Washington (CNN) – Hillary Clinton told Charlie Rose on Thursday that if she does run for president in 2016, she would have "a very specific agenda" about the future of America.
But with polls showing her as the favorite for the Democratic nomination and a cadre of groups already organizing for a prospective campaign, what would cause the former secretary of state to not run for office?
"It would be wholly personal," Clinton said, according to a transcript of the PBS show. "Because I know so much about the job and how hard it is, I am very struck by the historic nature of a campaign that I might, in the future, undertake."
The job, Clinton added, has also "gotten even bigger and more difficult."

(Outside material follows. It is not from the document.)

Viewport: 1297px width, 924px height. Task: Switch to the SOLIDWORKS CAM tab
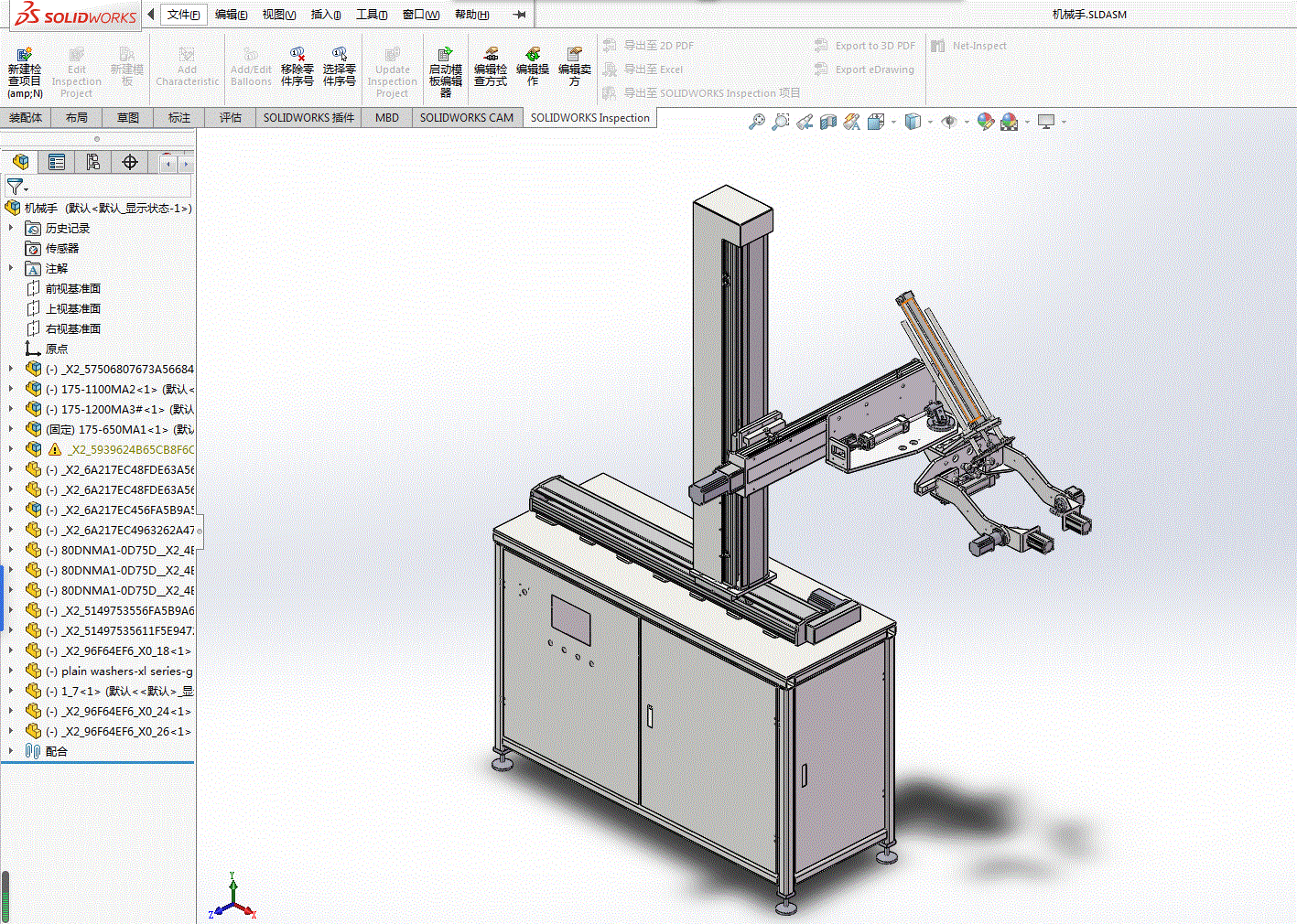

"You've got to get the money from the Congress to really improve what you're doing, personnel policies, and all the rest," Clinton said. "So the job is as challenging as it's always been, but I would say almost to a degree of amplification that's hard to imagine."
At the same time, Clinton, who unsuccessfully ran for president in 2008, said that the possibility of her becoming the first woman president makes her decision a bit different than other prospective presidential hopefuls.

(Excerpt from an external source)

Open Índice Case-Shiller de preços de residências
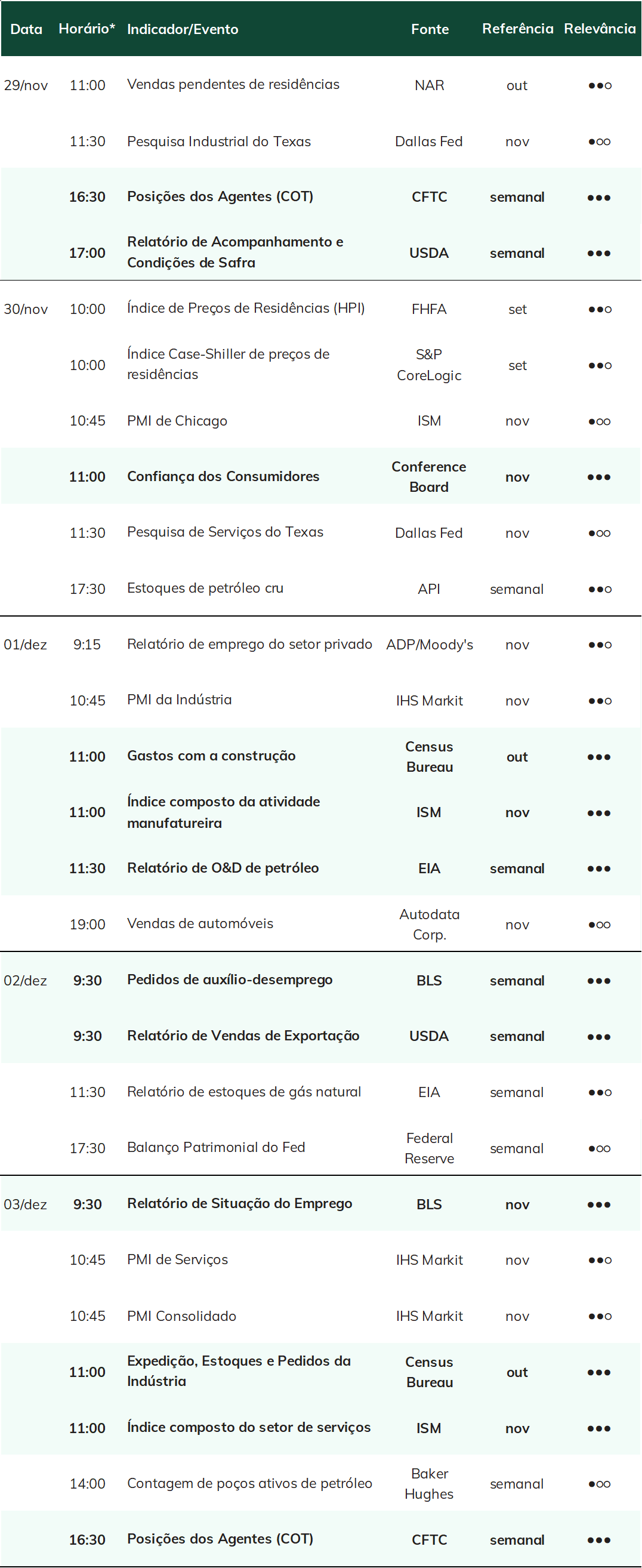Screen dimensions: 642x1568 [x=228, y=364]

"Hard choices are not necessarily the same for everybody. You know, for some people, running for president seems like the next step on a career," Clinton said, contrasting her decision as a possible signal for female power and encouragement.
Clinton's interview with Rose, who admitted at the top of the interview that he considers the former senator a friend, is part of the former first lady's ongoing "Hard Choices" book tour.
During the tour, Clinton has become more open about admitting that she is considering a presidential run in 2016. While she was coy with questions for months leading up to the book tour, Clinton now occasionally answers 2016 questions without caveats.
"We have to make a campaign about what we would do," Clinton said about a possible 2016 run. "You have to run a very specific campaign that talks about the changes you want to make in order to tackle growth, which is the handmaiden of inequality."
Later in the interview, though, she said she was "not going to, you know, jump the line and start talking about 2016 right now."
Hillary, Bill and love
When Hillary Clinton's marriage was stretched to its thinnest, the former first lady said, she and President Bill Clinton had "love."
"I mean, it had really at bottom a very strong and consistent sense of love in a very deep way," she said.
Hillary Clinton's marriage was stretched thin in the late 1990s when the nation's attention was captivated by the sordid details of Bill Clinton's affair with White House intern Monica Lewinsky. The relationship and grand jury investigation led the House to impeach Clinton on two charges in December 1998. In February 1999, the Senate acquitted him.
In her 2003 memoir, Clinton described herself as "dumbfounded, heartbroken and outraged" when her husband told her about his relations with Lewinsky. "Gulping for air, I started crying and yelling at him," she wrote. "'What do you mean? What are you saying? Why did you lie to me?'"
While her marriage with Bill Clinton is something Hillary Clinton rarely talks about, when she does, she regularly refers to her closeness to her husband.
"I don't know how you describe it," Clinton said about her relationship with her husband. "You certainly can't bottle it."
She later added: "You know, we just have this deep profound connection that is love and companionship and support and intellectual rapport. I mean, it just is all of that rolled up into one. ... It's a tremendously fulfilling and reinforcing experience all the time. I just can't describe it any better."